* **WHAT YOU SHOULD DO**: Leave the pictures out, and repeat exactly each line from the one that holds "Screen dimensions: 1344x896" through the final line of the entries below.

* **AVAILABLE DATA**:

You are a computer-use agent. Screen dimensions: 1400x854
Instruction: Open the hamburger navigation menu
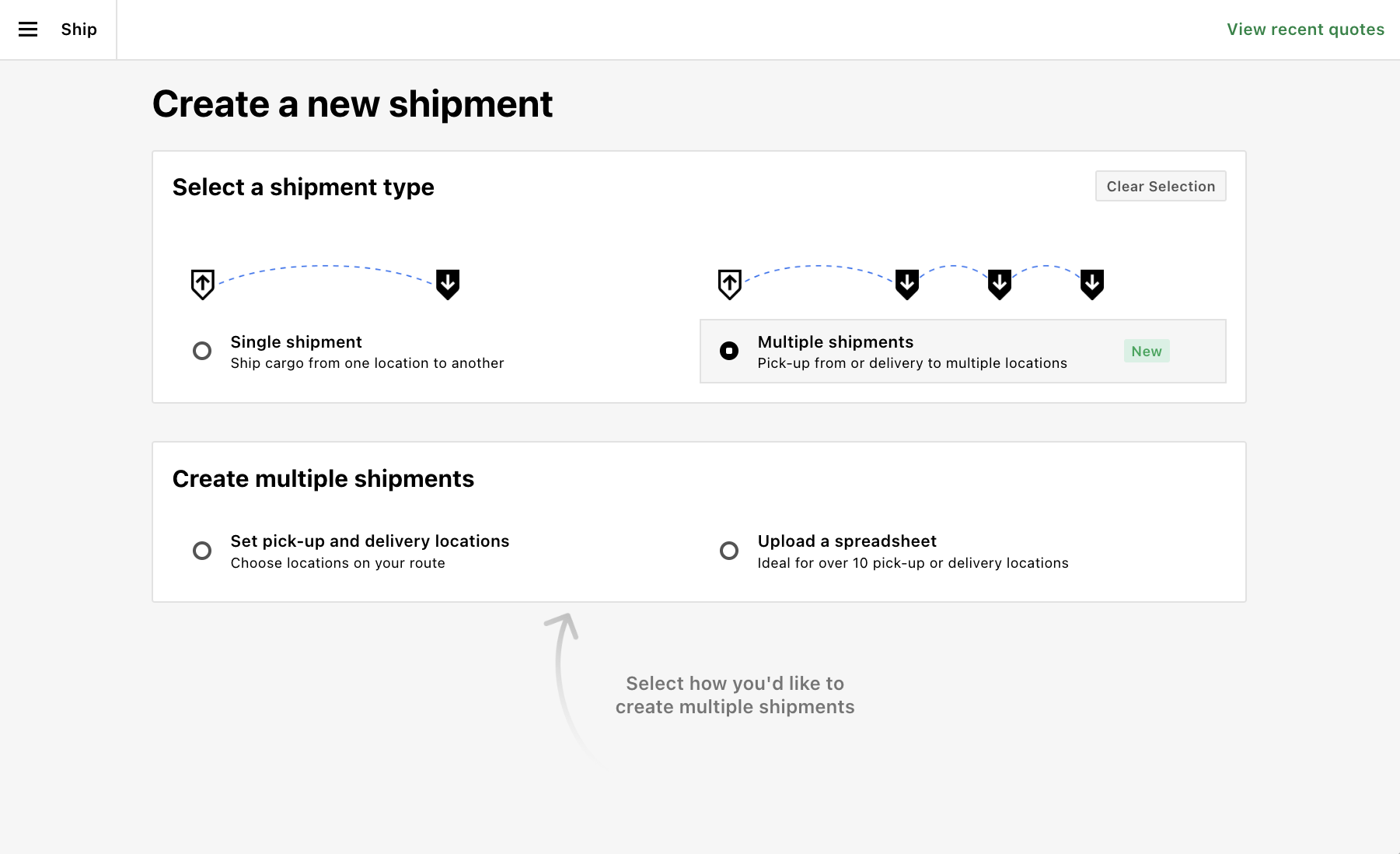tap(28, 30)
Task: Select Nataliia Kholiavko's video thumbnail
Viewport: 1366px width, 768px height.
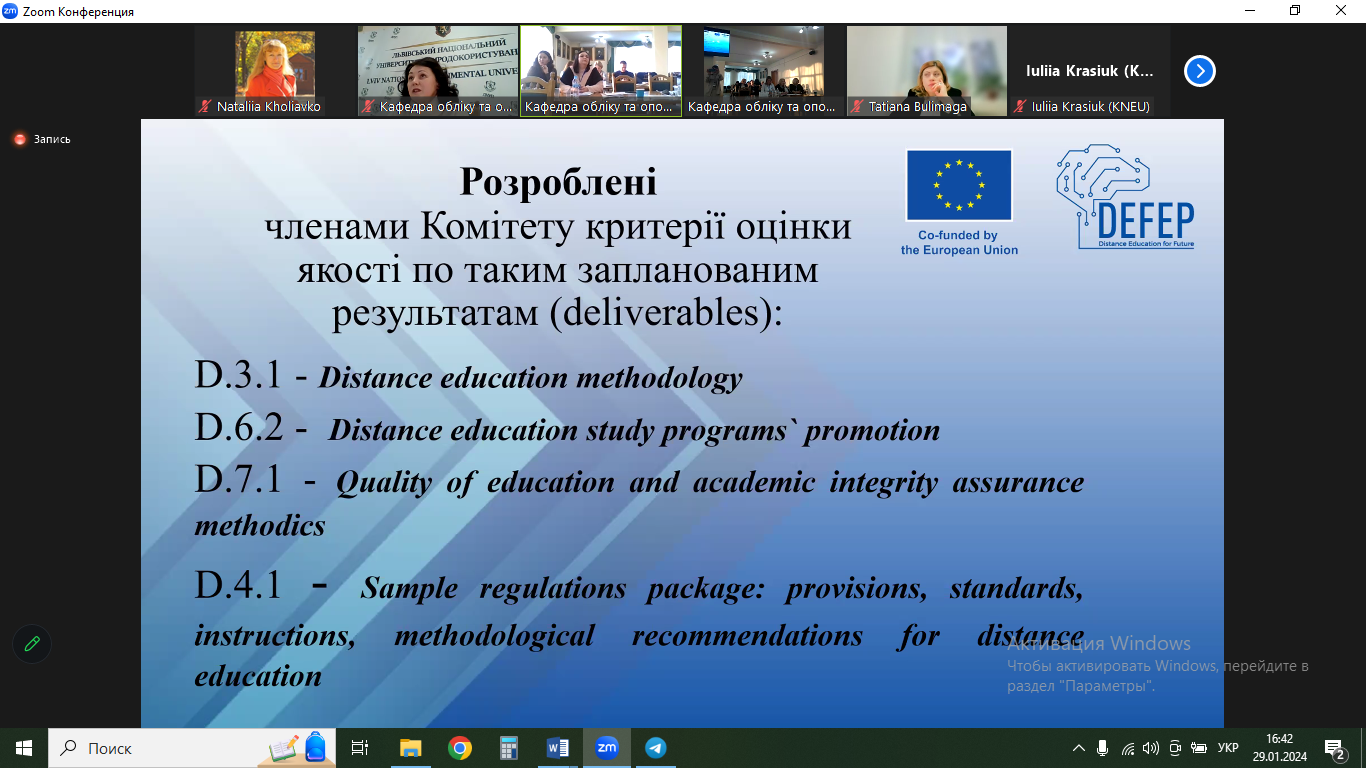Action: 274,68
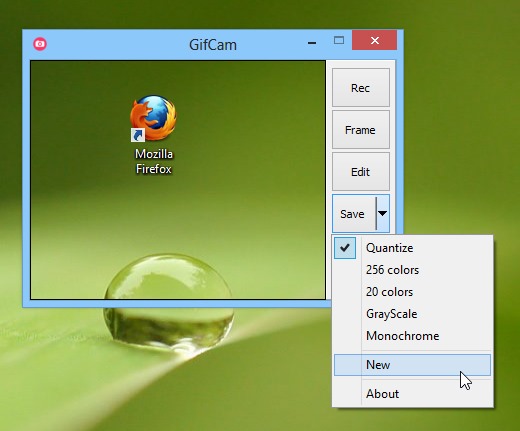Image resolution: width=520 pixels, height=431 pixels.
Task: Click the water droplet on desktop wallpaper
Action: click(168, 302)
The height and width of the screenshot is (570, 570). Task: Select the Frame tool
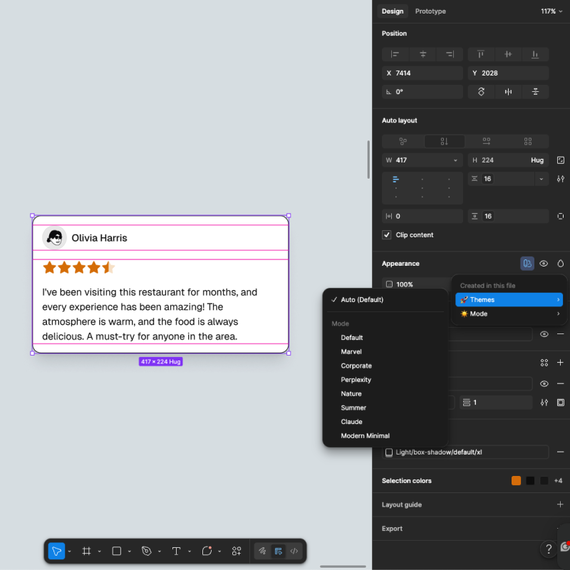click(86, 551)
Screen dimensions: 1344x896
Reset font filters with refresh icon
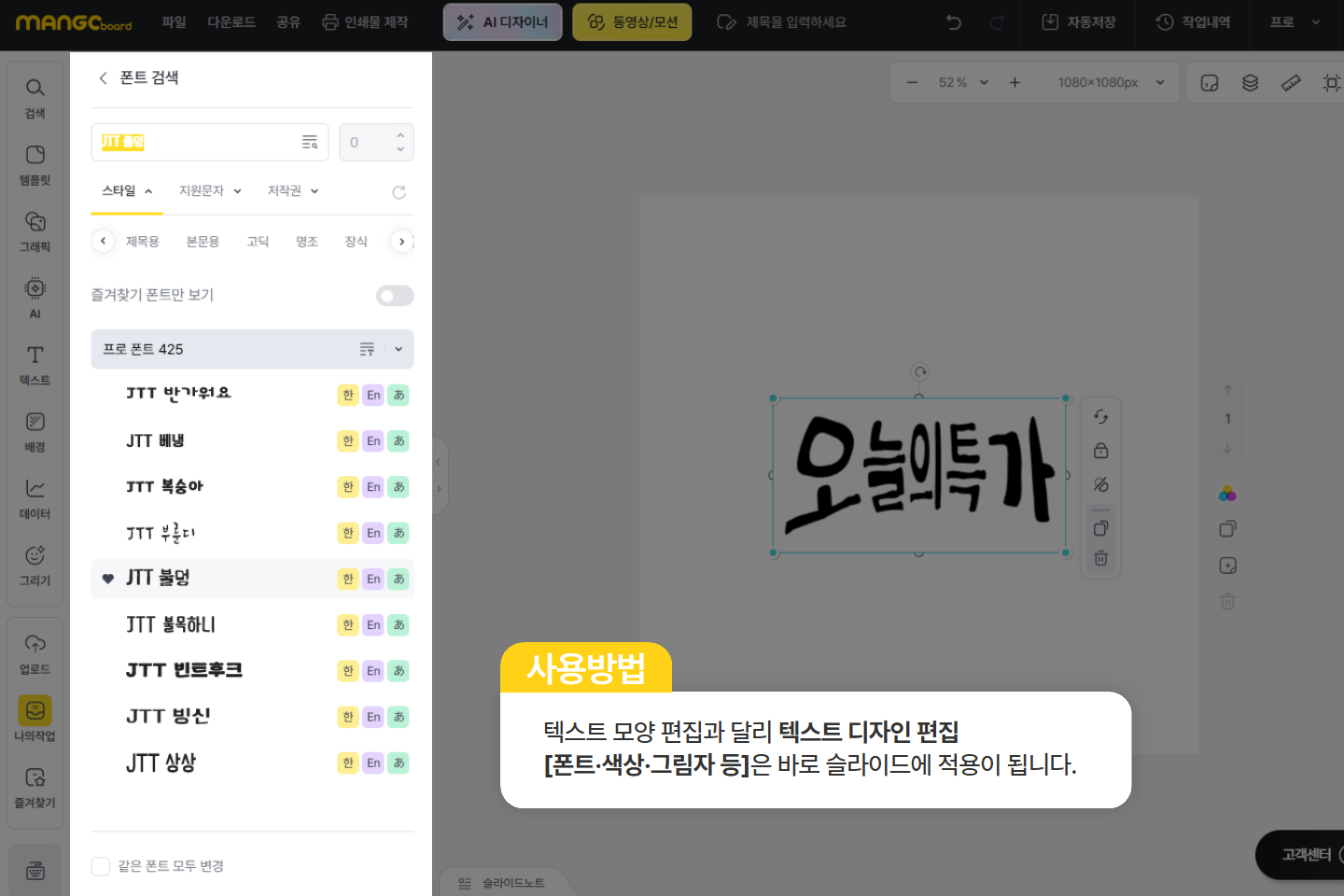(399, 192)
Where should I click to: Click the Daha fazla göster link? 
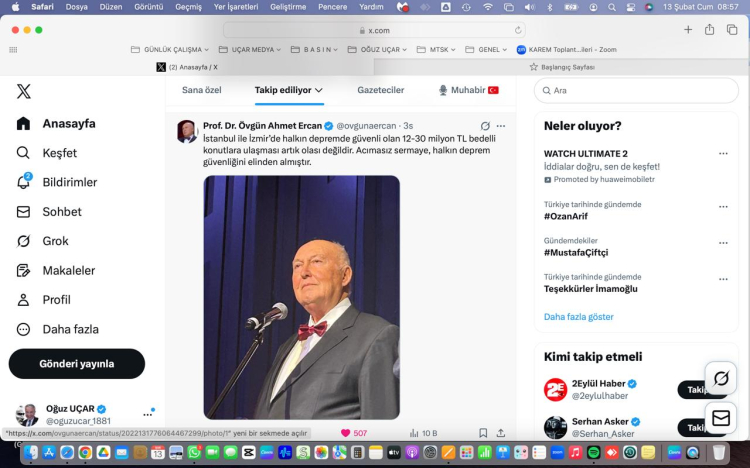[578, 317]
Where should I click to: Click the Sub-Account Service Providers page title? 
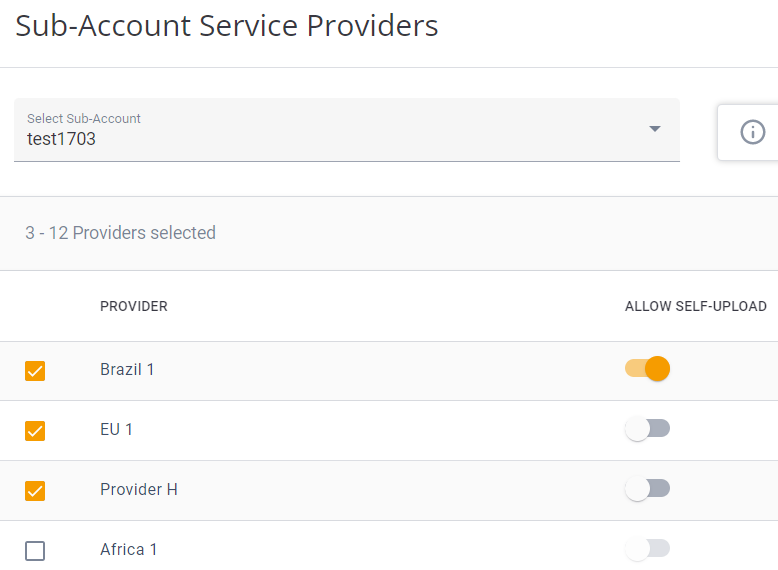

* **SOLUTION**:
Screen dimensions: 1344x896
Reset font filters with refresh icon
(399, 192)
Where should I click to: Click the Daha fazla göster link? 
[578, 317]
Where should I click to: Click the Sub-Account Service Providers page title? 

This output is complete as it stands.